Baseline architectural model and optimizations

Baseline architectural model

The baseline architecture consists of clusters connected to each other by an interconnection network such as a mesh (Figure 1(a)). Each cluster is a bus-based shared-memory multiprocessor augmented with a communication processor [7, 8] and a remote cache [8, 10]. Each processor has a private cache (or cache hierarchy). Cache coherence is maintained at two levels. Within a cluster node, a snoopy protocol keeps the local caches coherent. Across cluster nodes, a directory-based protocol tracks the caching information and maintains coherence on a cache-line basis.

Figure 1: The baseline architectural model.

The remote cache, an order of magnitude larger than the processor's private cache, stores only data homed at remote nodes. A partial inclusion policy [2] is enforced between the remote and local caches with the default write policy between these caches being write-back. It has been shown that a remote cache can eliminate a good portion of inter-cluster misses [3, 8].

The communication processor (CPP) performs under software control the functions of a conventional directory protocol and of the communication primitives. In the base architecture, Figure 1(b), the CPP contains an embedded protocol processor (PP), a network interface (NI), a bus interface (BI), and a memory controller (MC) used by the protocol processor to access memory. The BI and NI each have two queues that store requests/replies from/to the compute processors and the network respectively. Interrupts are employed to notify the protocol processor of message arrival [13]. To handle interrupts efficiently, we require the communication processor to have at least one hardware context dedicated to the message-receiving interrupt handler and mandatory cache coherence handlers.

The cluster's coherence directory is stored in the cluster local memory. We use a full directory scheme with directory entries corresponding to cluster states. We assume that applications can distinguish between shared and private data references. For private references, the memory can supply the data without consulting the CPP. For shared references, the memory is prevented from answering the bus request directly; the CPP is always involved in looking up the memory state and supplying data, if necessary. Additionally, the CPP has a dedicated link to access the memory, thus avoiding competing for the cluster bus.

- **DATA LINES**
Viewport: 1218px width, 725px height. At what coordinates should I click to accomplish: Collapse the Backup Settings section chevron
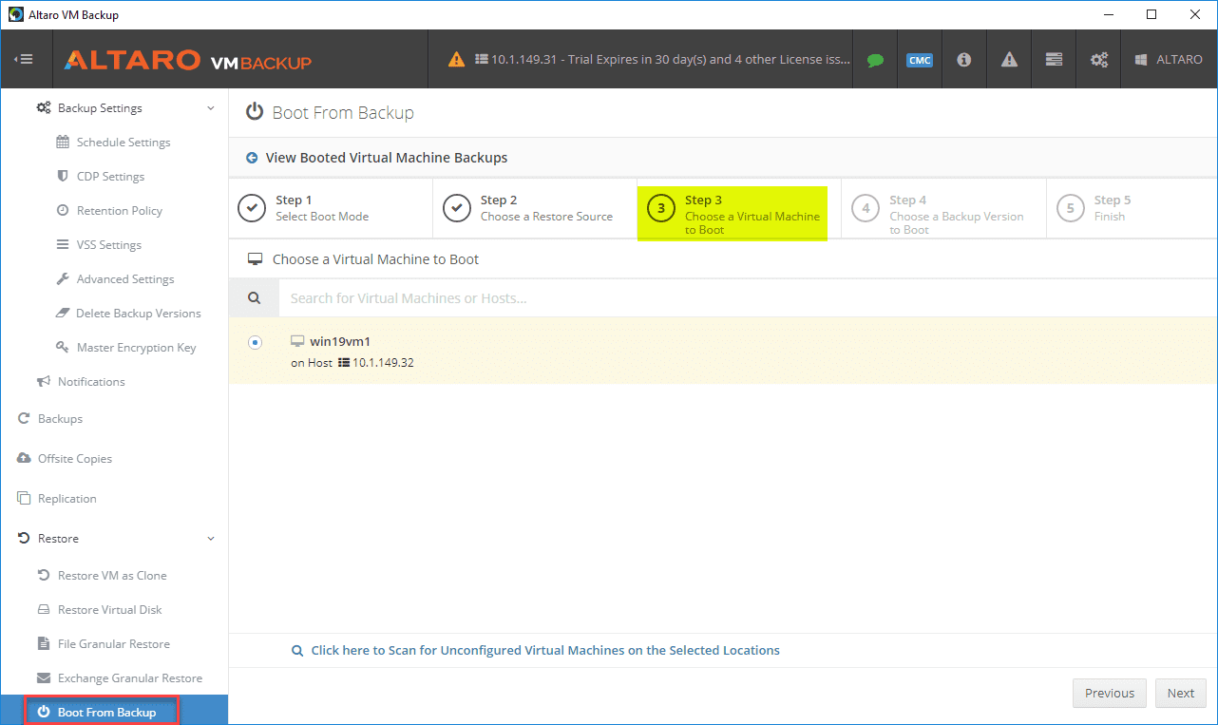point(211,108)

- **EXERCISE PROMPT**
Extract the part of the architecture description from "The remote cache, an" up to and including "misses [3, 8].", word for word. The data is not used here.

- **RIGHT ANSWER**
The remote cache, an order of magnitude larger than the processor's private cache, stores only data homed at remote nodes. A partial inclusion policy [2] is enforced between the remote and local caches with the default write policy between these caches being write-back. It has been shown that a remote cache can eliminate a good portion of inter-cluster misses [3, 8].